ABOUT THIS EXERCISE: Print all the records exactly, please.

[Recorded data]
▼▼▼
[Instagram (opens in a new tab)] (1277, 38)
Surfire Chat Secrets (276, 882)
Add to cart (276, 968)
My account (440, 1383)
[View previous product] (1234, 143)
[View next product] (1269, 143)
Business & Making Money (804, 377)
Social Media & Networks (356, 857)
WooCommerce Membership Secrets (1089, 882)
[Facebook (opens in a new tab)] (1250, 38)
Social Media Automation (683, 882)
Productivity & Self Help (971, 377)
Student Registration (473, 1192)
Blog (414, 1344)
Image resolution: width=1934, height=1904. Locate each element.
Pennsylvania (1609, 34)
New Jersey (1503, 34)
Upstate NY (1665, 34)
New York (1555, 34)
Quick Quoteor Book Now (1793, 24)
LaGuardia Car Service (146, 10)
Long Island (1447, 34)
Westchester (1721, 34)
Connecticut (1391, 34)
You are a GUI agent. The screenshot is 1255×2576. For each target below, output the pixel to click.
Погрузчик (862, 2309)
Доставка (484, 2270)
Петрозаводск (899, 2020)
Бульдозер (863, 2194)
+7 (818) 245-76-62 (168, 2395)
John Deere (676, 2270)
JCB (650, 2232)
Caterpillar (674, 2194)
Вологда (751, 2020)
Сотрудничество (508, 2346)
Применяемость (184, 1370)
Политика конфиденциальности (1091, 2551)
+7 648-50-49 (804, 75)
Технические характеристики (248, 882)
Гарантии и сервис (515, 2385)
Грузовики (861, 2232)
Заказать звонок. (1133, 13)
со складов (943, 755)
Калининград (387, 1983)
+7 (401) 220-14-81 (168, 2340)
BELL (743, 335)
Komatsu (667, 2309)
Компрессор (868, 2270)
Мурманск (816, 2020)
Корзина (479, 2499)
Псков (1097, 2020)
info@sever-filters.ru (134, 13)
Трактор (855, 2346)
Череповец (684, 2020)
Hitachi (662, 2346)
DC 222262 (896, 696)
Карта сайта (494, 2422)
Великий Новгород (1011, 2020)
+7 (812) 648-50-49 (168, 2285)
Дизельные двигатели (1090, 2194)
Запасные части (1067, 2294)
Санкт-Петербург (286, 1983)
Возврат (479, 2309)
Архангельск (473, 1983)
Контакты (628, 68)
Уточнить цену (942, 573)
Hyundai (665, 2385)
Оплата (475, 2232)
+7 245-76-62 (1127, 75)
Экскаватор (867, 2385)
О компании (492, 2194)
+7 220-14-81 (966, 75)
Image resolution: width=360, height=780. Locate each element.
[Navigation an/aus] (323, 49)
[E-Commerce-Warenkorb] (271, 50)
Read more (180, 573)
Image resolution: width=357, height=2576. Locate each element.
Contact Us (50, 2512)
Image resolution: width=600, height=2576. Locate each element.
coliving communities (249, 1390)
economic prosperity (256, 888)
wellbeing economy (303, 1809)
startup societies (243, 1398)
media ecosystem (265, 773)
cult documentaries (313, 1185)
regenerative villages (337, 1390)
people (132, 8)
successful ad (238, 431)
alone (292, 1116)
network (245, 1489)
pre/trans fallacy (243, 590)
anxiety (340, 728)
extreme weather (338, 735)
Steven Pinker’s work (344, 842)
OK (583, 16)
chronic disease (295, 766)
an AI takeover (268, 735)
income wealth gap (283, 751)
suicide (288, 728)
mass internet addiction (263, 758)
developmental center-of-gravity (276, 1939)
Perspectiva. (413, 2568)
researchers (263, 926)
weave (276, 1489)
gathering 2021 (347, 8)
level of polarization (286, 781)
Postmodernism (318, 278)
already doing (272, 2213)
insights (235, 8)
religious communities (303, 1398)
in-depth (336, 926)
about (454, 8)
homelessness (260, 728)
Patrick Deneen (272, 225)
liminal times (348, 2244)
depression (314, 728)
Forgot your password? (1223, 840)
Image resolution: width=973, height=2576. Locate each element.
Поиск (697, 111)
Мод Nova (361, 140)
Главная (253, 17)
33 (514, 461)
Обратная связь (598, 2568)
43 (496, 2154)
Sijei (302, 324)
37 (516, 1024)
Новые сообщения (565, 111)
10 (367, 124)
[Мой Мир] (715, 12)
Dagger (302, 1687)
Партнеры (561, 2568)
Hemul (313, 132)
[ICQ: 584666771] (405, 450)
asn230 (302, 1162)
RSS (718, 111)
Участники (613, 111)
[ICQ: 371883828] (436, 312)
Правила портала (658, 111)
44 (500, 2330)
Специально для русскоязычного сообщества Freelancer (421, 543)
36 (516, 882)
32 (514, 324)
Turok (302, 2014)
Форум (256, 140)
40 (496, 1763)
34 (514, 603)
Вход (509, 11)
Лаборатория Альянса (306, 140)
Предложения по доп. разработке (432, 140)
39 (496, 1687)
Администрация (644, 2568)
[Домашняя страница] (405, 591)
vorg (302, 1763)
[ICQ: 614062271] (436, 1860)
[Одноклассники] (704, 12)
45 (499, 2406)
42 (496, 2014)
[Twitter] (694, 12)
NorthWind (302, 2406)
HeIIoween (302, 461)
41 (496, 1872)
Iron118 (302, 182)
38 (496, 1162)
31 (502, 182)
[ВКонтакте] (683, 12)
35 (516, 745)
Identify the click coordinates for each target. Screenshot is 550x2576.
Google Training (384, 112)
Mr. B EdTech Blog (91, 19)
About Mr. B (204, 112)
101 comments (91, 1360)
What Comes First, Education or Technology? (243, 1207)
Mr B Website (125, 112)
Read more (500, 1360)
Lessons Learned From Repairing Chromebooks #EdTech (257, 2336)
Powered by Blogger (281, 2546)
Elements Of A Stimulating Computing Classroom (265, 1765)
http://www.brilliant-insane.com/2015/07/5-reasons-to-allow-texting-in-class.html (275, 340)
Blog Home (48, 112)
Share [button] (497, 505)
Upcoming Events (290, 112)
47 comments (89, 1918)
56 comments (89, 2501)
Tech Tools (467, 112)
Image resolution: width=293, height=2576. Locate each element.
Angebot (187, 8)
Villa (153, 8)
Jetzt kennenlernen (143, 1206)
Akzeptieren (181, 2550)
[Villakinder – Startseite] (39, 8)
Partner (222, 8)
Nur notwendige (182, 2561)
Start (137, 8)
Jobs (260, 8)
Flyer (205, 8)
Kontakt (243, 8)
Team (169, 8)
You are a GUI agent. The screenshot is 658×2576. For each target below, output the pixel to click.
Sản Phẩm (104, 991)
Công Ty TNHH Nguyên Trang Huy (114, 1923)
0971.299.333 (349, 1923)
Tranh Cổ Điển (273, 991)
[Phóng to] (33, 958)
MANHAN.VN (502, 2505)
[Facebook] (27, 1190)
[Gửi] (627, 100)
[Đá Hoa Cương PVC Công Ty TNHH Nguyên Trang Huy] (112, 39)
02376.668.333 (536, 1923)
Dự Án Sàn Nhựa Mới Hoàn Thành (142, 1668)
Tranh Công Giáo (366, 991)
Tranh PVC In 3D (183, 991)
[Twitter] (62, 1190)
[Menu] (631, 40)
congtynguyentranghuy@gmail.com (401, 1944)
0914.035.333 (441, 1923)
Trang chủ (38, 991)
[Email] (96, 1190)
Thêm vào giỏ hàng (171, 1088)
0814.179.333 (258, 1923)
▲▲▲
YOUR RESPONSE:
[Instagram (opens in a new tab)] (1277, 38)
Surfire Chat Secrets (276, 882)
Add to cart (276, 968)
My account (440, 1383)
[View previous product] (1234, 143)
[View next product] (1269, 143)
Business & Making Money (804, 377)
Social Media & Networks (356, 857)
WooCommerce Membership Secrets (1089, 882)
[Facebook (opens in a new tab)] (1250, 38)
Social Media Automation (683, 882)
Productivity & Self Help (971, 377)
Student Registration (473, 1192)
Blog (414, 1344)
Image resolution: width=1934, height=1904. Locate each element.
Pennsylvania (1609, 34)
New Jersey (1503, 34)
Upstate NY (1665, 34)
New York (1555, 34)
Quick Quoteor Book Now (1793, 24)
LaGuardia Car Service (146, 10)
Long Island (1447, 34)
Westchester (1721, 34)
Connecticut (1391, 34)
You are a GUI agent. The screenshot is 1255×2576. For each target below, output the pixel to click.
Погрузчик (862, 2309)
Доставка (484, 2270)
Петрозаводск (899, 2020)
Бульдозер (863, 2194)
+7 (818) 245-76-62 (168, 2395)
John Deere (676, 2270)
JCB (650, 2232)
Caterpillar (674, 2194)
Вологда (751, 2020)
Сотрудничество (508, 2346)
Применяемость (184, 1370)
Политика конфиденциальности (1091, 2551)
+7 648-50-49 (804, 75)
Технические характеристики (248, 882)
Гарантии и сервис (515, 2385)
Грузовики (861, 2232)
Заказать звонок. (1133, 13)
со складов (943, 755)
Калининград (387, 1983)
+7 (401) 220-14-81 (168, 2340)
BELL (743, 335)
Komatsu (667, 2309)
Компрессор (868, 2270)
Мурманск (816, 2020)
Корзина (479, 2499)
Псков (1097, 2020)
info@sever-filters.ru (134, 13)
Трактор (855, 2346)
Череповец (684, 2020)
Hitachi (662, 2346)
DC 222262 (896, 696)
Карта сайта (494, 2422)
Великий Новгород (1011, 2020)
+7 (812) 648-50-49 (168, 2285)
Дизельные двигатели (1090, 2194)
Запасные части (1067, 2294)
Санкт-Петербург (286, 1983)
Возврат (479, 2309)
Архангельск (473, 1983)
Контакты (628, 68)
Уточнить цену (942, 573)
Hyundai (665, 2385)
Оплата (475, 2232)
+7 245-76-62 (1127, 75)
Экскаватор (867, 2385)
О компании (492, 2194)
+7 220-14-81 (966, 75)
Image resolution: width=360, height=780. Locate each element.
[Navigation an/aus] (323, 49)
[E-Commerce-Warenkorb] (271, 50)
Read more (180, 573)
Image resolution: width=357, height=2576. Locate each element.
Contact Us (50, 2512)
Image resolution: width=600, height=2576. Locate each element.
coliving communities (249, 1390)
economic prosperity (256, 888)
wellbeing economy (303, 1809)
startup societies (243, 1398)
media ecosystem (265, 773)
cult documentaries (313, 1185)
regenerative villages (337, 1390)
people (132, 8)
successful ad (238, 431)
alone (292, 1116)
network (245, 1489)
pre/trans fallacy (243, 590)
anxiety (340, 728)
extreme weather (338, 735)
Steven Pinker’s work (344, 842)
OK (583, 16)
chronic disease (295, 766)
an AI takeover (268, 735)
income wealth gap (283, 751)
suicide (288, 728)
mass internet addiction (263, 758)
developmental center-of-gravity (276, 1939)
Perspectiva. (413, 2568)
researchers (263, 926)
weave (276, 1489)
gathering 2021 (347, 8)
level of polarization (286, 781)
Postmodernism (318, 278)
already doing (272, 2213)
insights (235, 8)
religious communities (303, 1398)
in-depth (336, 926)
about (454, 8)
homelessness (260, 728)
Patrick Deneen (272, 225)
liminal times (348, 2244)
depression (314, 728)
Forgot your password? (1223, 840)
Image resolution: width=973, height=2576. Locate each element.
Поиск (697, 111)
Мод Nova (361, 140)
Главная (253, 17)
33 (514, 461)
Обратная связь (598, 2568)
43 (496, 2154)
Sijei (302, 324)
37 (516, 1024)
Новые сообщения (565, 111)
10 (367, 124)
[Мой Мир] (715, 12)
Dagger (302, 1687)
Партнеры (561, 2568)
Hemul (313, 132)
[ICQ: 584666771] (405, 450)
asn230 (302, 1162)
RSS (718, 111)
Участники (613, 111)
[ICQ: 371883828] (436, 312)
Правила портала (658, 111)
44 (500, 2330)
Специально для русскоязычного сообщества Freelancer (421, 543)
36 (516, 882)
32 (514, 324)
Turok (302, 2014)
Форум (256, 140)
40 (496, 1763)
34 (514, 603)
Вход (509, 11)
Лаборатория Альянса (306, 140)
Предложения по доп. разработке (432, 140)
39 (496, 1687)
Администрация (644, 2568)
[Домашняя страница] (405, 591)
vorg (302, 1763)
[ICQ: 614062271] (436, 1860)
[Одноклассники] (704, 12)
45 (499, 2406)
42 (496, 2014)
[Twitter] (694, 12)
NorthWind (302, 2406)
HeIIoween (302, 461)
41 (496, 1872)
Iron118 (302, 182)
38 (496, 1162)
31 (502, 182)
[ВКонтакте] (683, 12)
35 (516, 745)
Identify the click coordinates for each target. Screenshot is 550x2576.
Google Training (384, 112)
Mr. B EdTech Blog (91, 19)
About Mr. B (204, 112)
101 comments (91, 1360)
What Comes First, Education or Technology? (243, 1207)
Mr B Website (125, 112)
Read more (500, 1360)
Lessons Learned From Repairing Chromebooks #EdTech (257, 2336)
Powered by Blogger (281, 2546)
Elements Of A Stimulating Computing Classroom (265, 1765)
http://www.brilliant-insane.com/2015/07/5-reasons-to-allow-texting-in-class.html (275, 340)
Blog Home (48, 112)
Share [button] (497, 505)
Upcoming Events (290, 112)
47 comments (89, 1918)
56 comments (89, 2501)
Tech Tools (467, 112)
Image resolution: width=293, height=2576. Locate each element.
Angebot (187, 8)
Villa (153, 8)
Jetzt kennenlernen (143, 1206)
Akzeptieren (181, 2550)
[Villakinder – Startseite] (39, 8)
Partner (222, 8)
Nur notwendige (182, 2561)
Start (137, 8)
Jobs (260, 8)
Flyer (205, 8)
Kontakt (243, 8)
Team (169, 8)
You are a GUI agent. The screenshot is 658×2576. For each target below, output the pixel to click.
Sản Phẩm (104, 991)
Công Ty TNHH Nguyên Trang Huy (114, 1923)
0971.299.333 (349, 1923)
Tranh Cổ Điển (273, 991)
[Phóng to] (33, 958)
MANHAN.VN (502, 2505)
[Facebook] (27, 1190)
[Gửi] (627, 100)
[Đá Hoa Cương PVC Công Ty TNHH Nguyên Trang Huy] (112, 39)
02376.668.333 (536, 1923)
Dự Án Sàn Nhựa Mới Hoàn Thành (142, 1668)
Tranh Công Giáo (366, 991)
Tranh PVC In 3D (183, 991)
[Twitter] (62, 1190)
[Menu] (631, 40)
congtynguyentranghuy@gmail.com (401, 1944)
0914.035.333 (441, 1923)
Trang chủ (38, 991)
[Email] (96, 1190)
Thêm vào giỏ hàng (171, 1088)
0814.179.333 (258, 1923)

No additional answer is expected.